> **Task description**: Tally every line in the entries below that holds "coordinates", then give only the total.

> **Dataset entries**:
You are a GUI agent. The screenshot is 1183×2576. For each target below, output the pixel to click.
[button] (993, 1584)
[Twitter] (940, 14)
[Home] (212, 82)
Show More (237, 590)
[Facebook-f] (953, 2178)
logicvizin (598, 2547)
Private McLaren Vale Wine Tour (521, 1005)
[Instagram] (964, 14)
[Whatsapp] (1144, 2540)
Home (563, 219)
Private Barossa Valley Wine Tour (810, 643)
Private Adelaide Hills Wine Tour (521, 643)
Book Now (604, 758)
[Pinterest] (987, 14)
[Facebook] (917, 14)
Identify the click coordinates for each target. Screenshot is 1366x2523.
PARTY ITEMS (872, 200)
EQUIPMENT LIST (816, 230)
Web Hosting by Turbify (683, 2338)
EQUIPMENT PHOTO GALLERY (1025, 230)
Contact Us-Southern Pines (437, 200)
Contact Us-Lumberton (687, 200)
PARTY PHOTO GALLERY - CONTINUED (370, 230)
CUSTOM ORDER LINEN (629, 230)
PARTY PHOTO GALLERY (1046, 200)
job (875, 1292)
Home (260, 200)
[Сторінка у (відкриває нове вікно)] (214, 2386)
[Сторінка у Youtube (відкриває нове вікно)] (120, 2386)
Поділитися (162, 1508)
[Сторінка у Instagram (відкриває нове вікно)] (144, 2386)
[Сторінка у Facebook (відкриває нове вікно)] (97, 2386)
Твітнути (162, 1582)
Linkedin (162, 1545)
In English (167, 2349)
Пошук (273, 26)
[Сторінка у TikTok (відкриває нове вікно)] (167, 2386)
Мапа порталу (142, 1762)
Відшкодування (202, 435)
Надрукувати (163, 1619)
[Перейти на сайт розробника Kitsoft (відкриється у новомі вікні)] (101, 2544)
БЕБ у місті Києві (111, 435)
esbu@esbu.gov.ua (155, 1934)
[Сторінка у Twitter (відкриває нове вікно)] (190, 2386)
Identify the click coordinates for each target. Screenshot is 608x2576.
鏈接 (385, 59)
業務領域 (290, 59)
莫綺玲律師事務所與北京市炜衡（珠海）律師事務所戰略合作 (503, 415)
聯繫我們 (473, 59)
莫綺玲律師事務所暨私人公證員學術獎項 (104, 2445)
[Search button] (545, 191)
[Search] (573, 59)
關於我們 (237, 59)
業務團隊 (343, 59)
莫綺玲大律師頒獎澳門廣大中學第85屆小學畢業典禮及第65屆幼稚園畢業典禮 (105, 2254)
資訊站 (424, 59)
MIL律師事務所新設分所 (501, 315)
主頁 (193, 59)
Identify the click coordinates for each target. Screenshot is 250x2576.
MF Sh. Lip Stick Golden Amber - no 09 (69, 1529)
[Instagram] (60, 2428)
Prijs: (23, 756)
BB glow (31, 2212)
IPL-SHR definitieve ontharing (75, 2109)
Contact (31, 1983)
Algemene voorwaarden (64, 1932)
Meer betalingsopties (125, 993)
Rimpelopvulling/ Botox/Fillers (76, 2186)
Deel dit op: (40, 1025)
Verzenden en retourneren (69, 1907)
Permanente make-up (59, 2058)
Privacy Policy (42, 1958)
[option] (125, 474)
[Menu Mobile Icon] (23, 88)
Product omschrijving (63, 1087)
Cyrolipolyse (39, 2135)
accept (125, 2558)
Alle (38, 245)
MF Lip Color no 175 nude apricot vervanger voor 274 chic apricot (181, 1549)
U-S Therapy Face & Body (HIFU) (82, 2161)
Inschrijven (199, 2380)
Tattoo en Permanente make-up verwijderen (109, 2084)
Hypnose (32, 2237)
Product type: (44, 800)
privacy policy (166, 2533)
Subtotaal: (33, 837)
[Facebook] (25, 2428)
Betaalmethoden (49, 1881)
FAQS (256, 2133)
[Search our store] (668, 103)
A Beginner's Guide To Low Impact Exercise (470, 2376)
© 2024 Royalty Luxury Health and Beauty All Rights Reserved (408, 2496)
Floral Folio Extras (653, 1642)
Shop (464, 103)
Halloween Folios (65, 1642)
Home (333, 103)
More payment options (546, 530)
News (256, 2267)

> **Exercise result**: 3